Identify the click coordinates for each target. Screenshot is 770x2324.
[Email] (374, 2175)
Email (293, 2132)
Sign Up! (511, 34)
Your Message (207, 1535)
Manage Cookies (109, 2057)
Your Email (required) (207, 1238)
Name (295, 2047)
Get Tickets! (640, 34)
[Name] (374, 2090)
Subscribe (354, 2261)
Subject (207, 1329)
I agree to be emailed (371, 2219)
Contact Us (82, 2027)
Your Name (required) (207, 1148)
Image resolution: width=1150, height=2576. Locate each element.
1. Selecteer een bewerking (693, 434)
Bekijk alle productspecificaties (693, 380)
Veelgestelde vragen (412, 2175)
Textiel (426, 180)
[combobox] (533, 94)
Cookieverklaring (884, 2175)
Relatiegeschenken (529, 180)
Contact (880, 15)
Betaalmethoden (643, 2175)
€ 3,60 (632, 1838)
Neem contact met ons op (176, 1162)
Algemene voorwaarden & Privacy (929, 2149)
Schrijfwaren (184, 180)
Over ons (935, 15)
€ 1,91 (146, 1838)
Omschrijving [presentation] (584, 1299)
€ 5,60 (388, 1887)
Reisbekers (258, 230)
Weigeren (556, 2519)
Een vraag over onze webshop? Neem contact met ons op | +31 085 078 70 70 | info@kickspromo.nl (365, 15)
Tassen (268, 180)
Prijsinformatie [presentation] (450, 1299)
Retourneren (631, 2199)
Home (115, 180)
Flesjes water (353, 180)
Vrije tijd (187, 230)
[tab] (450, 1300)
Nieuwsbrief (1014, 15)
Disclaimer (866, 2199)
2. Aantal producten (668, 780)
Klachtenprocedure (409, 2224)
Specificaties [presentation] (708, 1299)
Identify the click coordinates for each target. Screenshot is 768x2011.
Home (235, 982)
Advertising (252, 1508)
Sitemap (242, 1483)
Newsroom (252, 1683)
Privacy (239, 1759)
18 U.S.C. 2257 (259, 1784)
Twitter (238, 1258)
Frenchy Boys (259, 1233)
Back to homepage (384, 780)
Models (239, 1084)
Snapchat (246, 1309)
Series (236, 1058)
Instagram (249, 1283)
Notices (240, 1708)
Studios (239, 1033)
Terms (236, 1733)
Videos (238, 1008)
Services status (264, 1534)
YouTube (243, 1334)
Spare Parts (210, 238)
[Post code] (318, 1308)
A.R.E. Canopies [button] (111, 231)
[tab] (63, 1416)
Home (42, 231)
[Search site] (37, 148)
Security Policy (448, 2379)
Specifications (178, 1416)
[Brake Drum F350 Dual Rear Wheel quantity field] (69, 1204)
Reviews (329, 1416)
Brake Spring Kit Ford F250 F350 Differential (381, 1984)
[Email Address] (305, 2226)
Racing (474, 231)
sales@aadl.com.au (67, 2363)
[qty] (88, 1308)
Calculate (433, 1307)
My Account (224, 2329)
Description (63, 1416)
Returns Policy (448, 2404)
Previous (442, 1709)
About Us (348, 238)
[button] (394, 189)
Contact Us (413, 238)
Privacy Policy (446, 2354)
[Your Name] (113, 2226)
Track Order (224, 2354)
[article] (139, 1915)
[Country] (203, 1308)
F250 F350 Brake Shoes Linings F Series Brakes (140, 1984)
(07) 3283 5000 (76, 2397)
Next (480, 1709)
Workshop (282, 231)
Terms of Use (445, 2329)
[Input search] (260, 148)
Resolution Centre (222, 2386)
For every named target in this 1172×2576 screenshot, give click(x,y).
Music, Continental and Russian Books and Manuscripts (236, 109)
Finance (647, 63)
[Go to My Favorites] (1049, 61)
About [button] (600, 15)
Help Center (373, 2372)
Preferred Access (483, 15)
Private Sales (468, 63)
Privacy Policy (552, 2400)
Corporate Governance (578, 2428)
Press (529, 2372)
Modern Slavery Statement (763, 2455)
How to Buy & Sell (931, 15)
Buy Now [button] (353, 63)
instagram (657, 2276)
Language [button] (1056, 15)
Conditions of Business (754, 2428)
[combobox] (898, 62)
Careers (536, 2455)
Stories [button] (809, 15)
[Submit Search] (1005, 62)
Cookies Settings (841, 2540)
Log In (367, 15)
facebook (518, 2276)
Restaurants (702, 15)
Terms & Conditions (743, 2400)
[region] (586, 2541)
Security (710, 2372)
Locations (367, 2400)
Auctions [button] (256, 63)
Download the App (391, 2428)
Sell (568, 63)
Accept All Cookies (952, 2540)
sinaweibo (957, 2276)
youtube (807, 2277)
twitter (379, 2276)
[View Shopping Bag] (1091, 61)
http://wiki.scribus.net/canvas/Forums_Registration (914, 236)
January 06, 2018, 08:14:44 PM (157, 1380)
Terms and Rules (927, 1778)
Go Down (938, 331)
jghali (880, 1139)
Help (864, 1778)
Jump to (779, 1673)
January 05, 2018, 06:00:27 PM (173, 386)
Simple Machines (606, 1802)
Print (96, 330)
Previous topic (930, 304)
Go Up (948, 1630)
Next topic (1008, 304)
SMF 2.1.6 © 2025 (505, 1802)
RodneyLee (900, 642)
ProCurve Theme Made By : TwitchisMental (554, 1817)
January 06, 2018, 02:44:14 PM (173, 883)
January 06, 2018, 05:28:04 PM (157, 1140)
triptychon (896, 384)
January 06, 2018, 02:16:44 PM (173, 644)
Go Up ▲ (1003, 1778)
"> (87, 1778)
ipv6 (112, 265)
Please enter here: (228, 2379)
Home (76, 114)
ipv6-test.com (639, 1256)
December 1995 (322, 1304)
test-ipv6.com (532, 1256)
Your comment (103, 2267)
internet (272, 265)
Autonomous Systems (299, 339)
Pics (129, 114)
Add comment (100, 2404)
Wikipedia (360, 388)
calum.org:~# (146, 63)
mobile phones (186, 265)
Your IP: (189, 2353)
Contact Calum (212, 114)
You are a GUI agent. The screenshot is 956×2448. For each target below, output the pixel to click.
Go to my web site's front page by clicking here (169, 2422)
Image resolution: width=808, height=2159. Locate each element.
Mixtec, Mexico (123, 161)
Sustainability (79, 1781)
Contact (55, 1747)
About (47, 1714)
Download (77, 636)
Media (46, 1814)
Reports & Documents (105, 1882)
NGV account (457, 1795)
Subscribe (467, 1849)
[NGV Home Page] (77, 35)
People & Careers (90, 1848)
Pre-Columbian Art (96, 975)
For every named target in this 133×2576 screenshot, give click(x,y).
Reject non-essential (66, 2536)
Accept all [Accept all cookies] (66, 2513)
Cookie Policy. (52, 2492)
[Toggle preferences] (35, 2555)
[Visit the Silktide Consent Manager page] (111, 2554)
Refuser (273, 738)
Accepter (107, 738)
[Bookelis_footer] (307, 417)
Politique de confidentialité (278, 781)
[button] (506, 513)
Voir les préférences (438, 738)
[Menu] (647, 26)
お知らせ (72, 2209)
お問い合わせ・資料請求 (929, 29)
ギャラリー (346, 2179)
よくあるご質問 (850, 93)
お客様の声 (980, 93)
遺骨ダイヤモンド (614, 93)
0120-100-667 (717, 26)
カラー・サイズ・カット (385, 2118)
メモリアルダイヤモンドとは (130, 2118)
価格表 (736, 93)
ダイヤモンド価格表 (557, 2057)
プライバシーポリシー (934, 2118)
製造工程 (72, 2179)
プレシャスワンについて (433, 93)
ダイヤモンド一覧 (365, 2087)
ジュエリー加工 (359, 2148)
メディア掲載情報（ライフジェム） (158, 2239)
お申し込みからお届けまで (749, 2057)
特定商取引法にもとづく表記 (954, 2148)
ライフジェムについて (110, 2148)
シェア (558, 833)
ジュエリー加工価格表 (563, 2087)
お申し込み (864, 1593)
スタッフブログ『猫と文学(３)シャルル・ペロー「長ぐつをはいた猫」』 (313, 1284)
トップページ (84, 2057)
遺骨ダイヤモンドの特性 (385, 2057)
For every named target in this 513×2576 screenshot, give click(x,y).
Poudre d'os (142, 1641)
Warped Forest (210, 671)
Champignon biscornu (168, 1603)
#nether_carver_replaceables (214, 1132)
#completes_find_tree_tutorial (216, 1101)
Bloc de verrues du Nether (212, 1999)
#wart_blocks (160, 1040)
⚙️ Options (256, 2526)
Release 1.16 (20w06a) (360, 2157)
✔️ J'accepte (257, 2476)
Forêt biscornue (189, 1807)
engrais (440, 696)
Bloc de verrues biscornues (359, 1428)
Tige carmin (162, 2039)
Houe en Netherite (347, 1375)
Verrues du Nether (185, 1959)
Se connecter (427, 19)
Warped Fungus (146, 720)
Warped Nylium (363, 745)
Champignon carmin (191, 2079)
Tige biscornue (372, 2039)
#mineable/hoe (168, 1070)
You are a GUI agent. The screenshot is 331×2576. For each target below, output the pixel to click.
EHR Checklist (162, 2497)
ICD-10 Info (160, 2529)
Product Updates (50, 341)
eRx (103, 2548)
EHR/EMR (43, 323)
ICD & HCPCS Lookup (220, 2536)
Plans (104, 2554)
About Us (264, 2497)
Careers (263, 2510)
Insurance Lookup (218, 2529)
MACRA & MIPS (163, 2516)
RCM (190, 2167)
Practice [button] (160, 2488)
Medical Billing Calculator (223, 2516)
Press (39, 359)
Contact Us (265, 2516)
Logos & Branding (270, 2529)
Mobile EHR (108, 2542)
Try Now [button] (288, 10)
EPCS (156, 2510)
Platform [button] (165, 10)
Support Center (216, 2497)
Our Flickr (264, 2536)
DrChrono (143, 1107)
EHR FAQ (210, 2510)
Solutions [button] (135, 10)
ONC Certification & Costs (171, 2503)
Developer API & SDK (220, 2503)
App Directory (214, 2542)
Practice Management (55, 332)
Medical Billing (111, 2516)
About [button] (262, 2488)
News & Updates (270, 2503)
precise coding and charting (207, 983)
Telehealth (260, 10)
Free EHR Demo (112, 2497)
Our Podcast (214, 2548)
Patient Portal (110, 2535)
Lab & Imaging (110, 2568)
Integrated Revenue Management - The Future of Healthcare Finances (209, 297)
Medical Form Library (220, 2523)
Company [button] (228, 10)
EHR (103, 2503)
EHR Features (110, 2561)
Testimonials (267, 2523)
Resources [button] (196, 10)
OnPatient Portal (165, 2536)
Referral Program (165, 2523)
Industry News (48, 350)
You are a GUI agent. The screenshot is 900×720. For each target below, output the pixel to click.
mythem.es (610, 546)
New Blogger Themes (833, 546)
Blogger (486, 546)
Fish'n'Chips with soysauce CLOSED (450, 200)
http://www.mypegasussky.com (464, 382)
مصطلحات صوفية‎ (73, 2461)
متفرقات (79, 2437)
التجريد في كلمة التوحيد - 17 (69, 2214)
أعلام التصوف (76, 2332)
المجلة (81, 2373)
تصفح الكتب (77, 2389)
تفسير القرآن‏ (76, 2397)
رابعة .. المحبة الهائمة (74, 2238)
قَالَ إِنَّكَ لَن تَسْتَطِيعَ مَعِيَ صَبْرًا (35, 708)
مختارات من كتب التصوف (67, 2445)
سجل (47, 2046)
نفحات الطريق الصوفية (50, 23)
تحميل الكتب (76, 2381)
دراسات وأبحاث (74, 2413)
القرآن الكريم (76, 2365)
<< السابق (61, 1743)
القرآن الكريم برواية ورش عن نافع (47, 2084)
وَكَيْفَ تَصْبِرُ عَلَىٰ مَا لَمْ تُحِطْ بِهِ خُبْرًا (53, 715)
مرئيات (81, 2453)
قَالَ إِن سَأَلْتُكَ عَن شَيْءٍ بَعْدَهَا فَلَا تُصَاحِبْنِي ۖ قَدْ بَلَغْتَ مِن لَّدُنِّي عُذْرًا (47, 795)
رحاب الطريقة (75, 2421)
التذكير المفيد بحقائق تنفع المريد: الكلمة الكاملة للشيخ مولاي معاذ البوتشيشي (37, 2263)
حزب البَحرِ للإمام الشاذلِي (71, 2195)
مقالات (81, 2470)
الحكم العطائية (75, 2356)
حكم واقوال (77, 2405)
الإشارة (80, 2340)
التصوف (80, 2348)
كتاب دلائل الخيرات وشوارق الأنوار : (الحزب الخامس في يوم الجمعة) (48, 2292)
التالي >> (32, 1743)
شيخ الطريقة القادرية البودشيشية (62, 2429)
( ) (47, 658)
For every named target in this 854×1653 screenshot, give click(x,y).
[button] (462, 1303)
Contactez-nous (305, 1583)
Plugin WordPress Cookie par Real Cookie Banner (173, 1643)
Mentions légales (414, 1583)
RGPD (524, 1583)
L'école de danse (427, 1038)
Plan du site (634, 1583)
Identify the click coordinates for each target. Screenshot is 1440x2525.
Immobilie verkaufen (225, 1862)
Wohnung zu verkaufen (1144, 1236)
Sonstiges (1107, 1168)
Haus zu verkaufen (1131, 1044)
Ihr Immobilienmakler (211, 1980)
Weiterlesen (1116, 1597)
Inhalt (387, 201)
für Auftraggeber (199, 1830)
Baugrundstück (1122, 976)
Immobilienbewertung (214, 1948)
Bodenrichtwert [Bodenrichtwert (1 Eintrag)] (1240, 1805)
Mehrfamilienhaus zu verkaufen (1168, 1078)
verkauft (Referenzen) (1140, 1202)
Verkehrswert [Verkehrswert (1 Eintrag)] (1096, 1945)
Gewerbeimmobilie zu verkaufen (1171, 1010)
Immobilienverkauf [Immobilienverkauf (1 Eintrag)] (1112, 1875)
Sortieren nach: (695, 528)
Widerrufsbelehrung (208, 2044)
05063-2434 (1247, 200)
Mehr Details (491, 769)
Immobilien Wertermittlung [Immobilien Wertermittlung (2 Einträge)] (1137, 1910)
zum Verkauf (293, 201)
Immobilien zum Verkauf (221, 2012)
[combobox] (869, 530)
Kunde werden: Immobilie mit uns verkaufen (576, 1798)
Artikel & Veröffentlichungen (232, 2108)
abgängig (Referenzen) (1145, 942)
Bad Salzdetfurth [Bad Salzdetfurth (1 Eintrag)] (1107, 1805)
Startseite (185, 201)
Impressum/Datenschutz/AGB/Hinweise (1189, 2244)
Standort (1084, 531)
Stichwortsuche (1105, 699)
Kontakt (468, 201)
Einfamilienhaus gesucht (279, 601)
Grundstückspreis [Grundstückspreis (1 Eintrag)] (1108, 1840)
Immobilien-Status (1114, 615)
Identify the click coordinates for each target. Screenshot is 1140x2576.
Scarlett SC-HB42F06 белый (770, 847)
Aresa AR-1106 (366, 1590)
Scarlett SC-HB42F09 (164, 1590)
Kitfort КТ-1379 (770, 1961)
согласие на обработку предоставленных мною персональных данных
____________
* **Objective**: Can you write out the records starting with the line that contains "Company [button] (228, 10)" and going on through the line that contains "نفحات الطريق الصوفية (50, 23)", with both of those lines included?

* **Finished exercise**:
Company [button] (228, 10)
EHR (103, 2503)
EHR Features (110, 2561)
Testimonials (267, 2523)
Resources [button] (196, 10)
OnPatient Portal (165, 2536)
Referral Program (165, 2523)
Industry News (48, 350)
You are a GUI agent. The screenshot is 900×720. For each target below, output the pixel to click.
mythem.es (610, 546)
New Blogger Themes (833, 546)
Blogger (486, 546)
Fish'n'Chips with soysauce CLOSED (450, 200)
http://www.mypegasussky.com (464, 382)
مصطلحات صوفية‎ (73, 2461)
متفرقات (79, 2437)
التجريد في كلمة التوحيد - 17 (69, 2214)
أعلام التصوف (76, 2332)
المجلة (81, 2373)
تصفح الكتب (77, 2389)
تفسير القرآن‏ (76, 2397)
رابعة .. المحبة الهائمة (74, 2238)
قَالَ إِنَّكَ لَن تَسْتَطِيعَ مَعِيَ صَبْرًا (35, 708)
مختارات من كتب التصوف (67, 2445)
سجل (47, 2046)
نفحات الطريق الصوفية (50, 23)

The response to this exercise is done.